Overview of "Human-Timescale Adaptation in an Open-Ended Task Space"

The paper examines how reinforcement learning (RL) agents can achieve rapid in-context adaptation comparable to human abilities using a foundation model approach. It highlights a notable gap between the success of foundation models in supervised tasks and their limited impact in reinforcement learning. By training a Reinforcement Learning (RL) agent on a vast set of tasks, the researchers demonstrate that such models can adapt to novel 3D embodied problems quickly, akin to human learning capabilities.

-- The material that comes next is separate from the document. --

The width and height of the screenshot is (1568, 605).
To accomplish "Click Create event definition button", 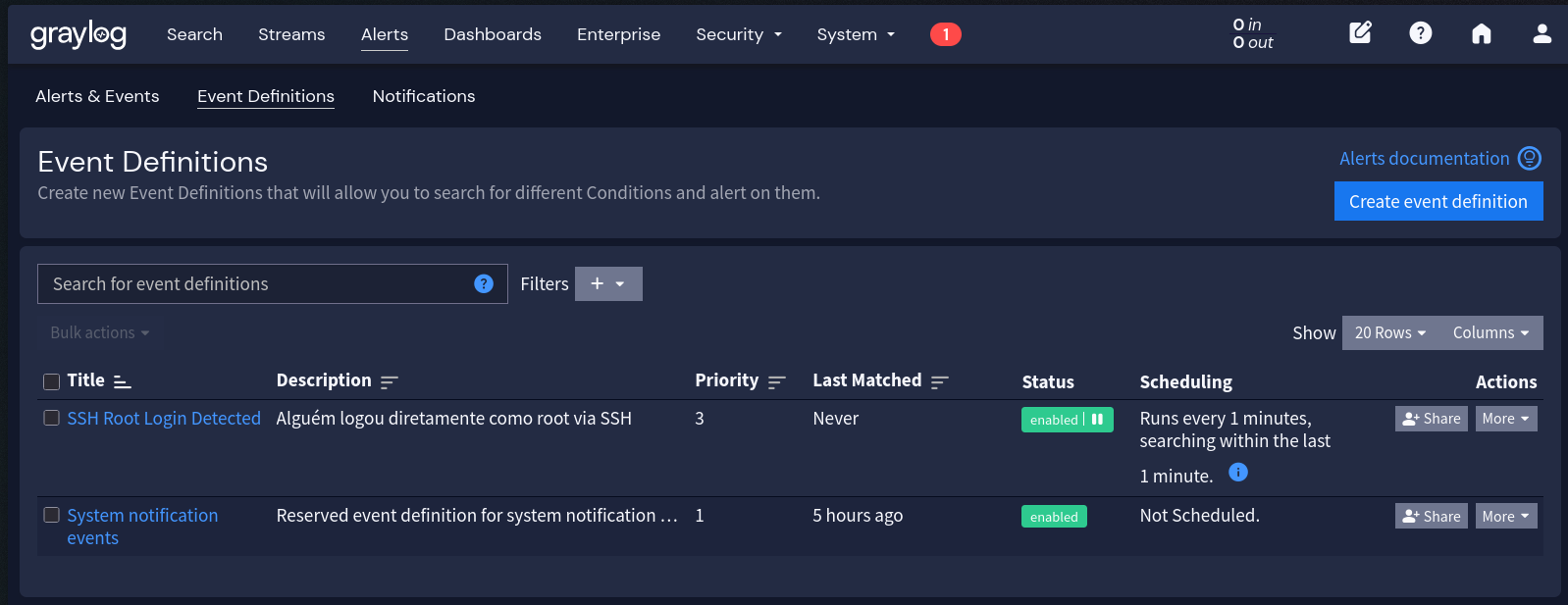I will pyautogui.click(x=1437, y=201).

The presented Adaptive Agent (AdA) autonomously learns hypothesis-driven exploration and knowledge exploitation, showcasing a potential new paradigm in RL agent training.

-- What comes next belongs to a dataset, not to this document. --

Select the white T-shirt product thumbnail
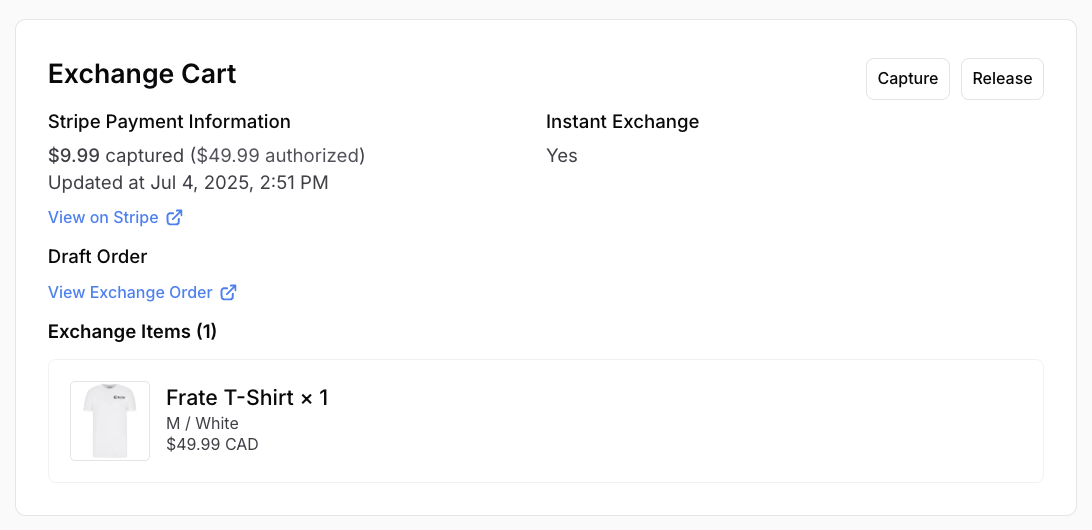The height and width of the screenshot is (530, 1092). click(x=110, y=421)
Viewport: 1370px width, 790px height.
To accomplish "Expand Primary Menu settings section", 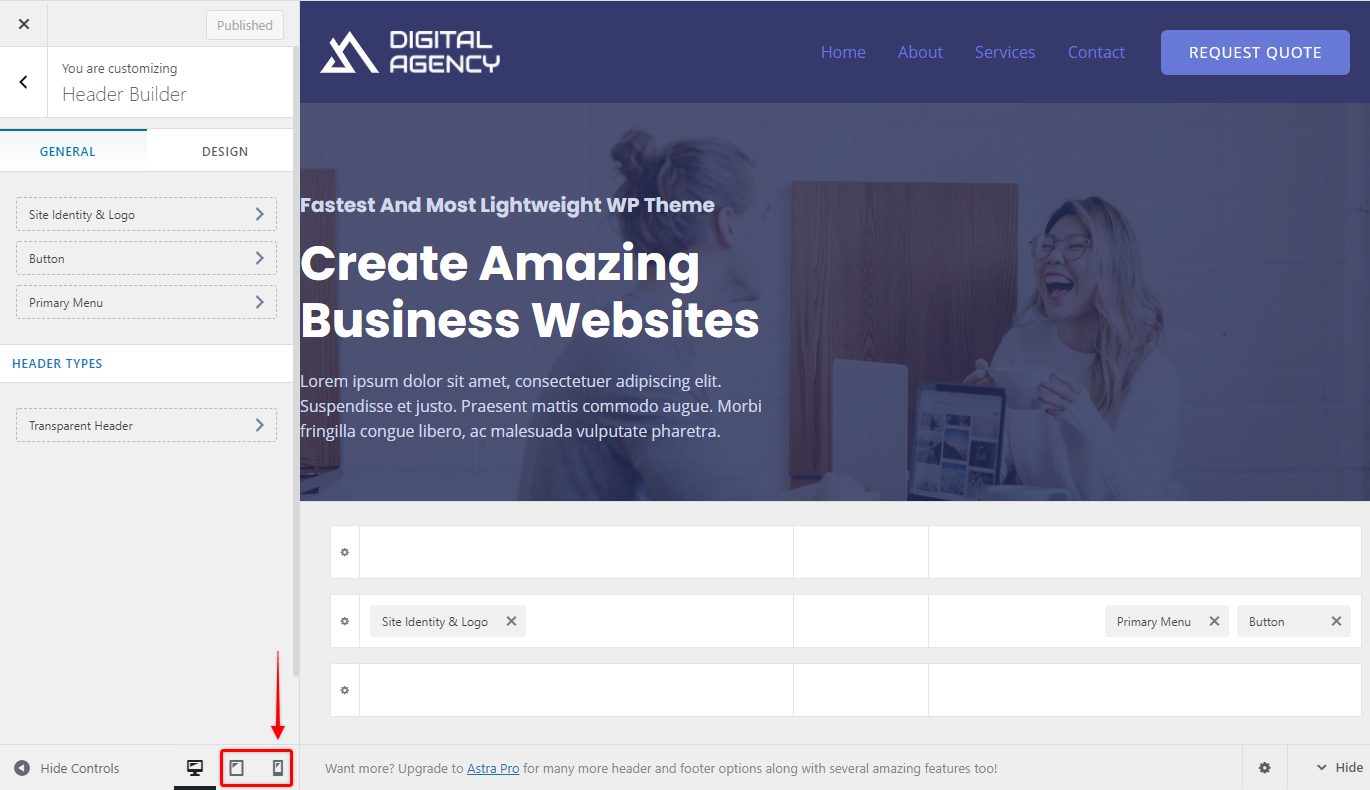I will click(x=146, y=302).
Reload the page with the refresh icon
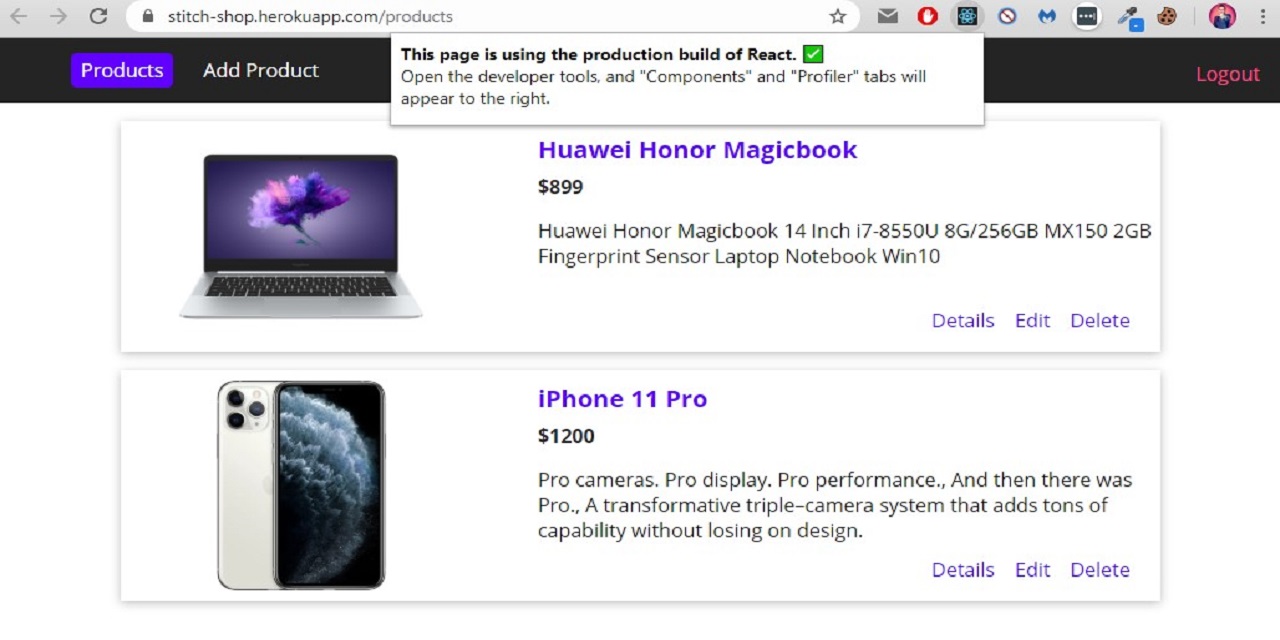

Key Contributions and Methodology

1. Adaptive Agent (AdA): The proposed agent can perform few-shot adaptations in a large-scale, 3D, and open-ended task space. This introduces a new aspect of rapid adaptability in agents, traditionally a challenge in reinforcement learning.
2. Meta-Reinforcement Learning: Employed across an extensive range of dynamic and diverse tasks to encourage the emergence of a general in-context learning algorithm.
3. Large-Scale Attention-Based Memory Architecture: AdA utilizes a policy structure based on memory architectures, specifically Transformer models, due to their capabilities of scaling with the number of parameters. Attention mechanisms are crucial for on-the-fly adaptation and hypothesis-driven exploration.
4. Automated Curriculum Learning: A mechanism is introduced to prioritize learning tasks at an agent's capability frontier, preventing stagnation and ensuring continual learning progression. This is achieved using no-op filtering and prioritised level replay (PLR) to manage task difficulty dynamically.
5. Scaling Laws Demonstrated: Empirical studies validate that agent performance scales with network size, memory, and task distribution complexity. This aligns with trends observed in other domains using large-scale models, demonstrating the feasibility of scaling up RL-based foundation models.

Results and Implications

• Human-Timescale Adaptation: AdA's ability to adapt quickly across a diverse task distribution matches that of human test subjects, suggesting progress towards developing more effective RL-based foundation models.
• Effective Prompting with Demonstrations: The capability of AdA to leverage first-person demonstrations provided zero-shot improvement, drawing parallels with successful practices in LLMs, reinforcing the adaptability and transfer learning potential in diverse task environments.
• Scalability: Through extensive experimentation, the research illustrates how scaling different components of the training process (network size, task distribution, and curriculum complexity) directly impacts the agent's performance. Larger models and richer task environments push the frontier of task solvability.

Future Directions

The research opens multiple avenues for advancing AI agents:

• Integrated Cross-Domain Applications: While this research focuses on 3D task environments, the principles could be extended to other domains, including robotics and real-world dynamic scenarios.
• Further Exploration of Curriculum Methods: Investigating more sophisticated methods for generating or selecting tasks can further enhance an agent's ability to adapt efficiently.
• Foundation Model Development in RL: Exploring further the use of large-scale attention-based architectures in RL may yield benefits similar to those observed in supervised and semi-supervised learning.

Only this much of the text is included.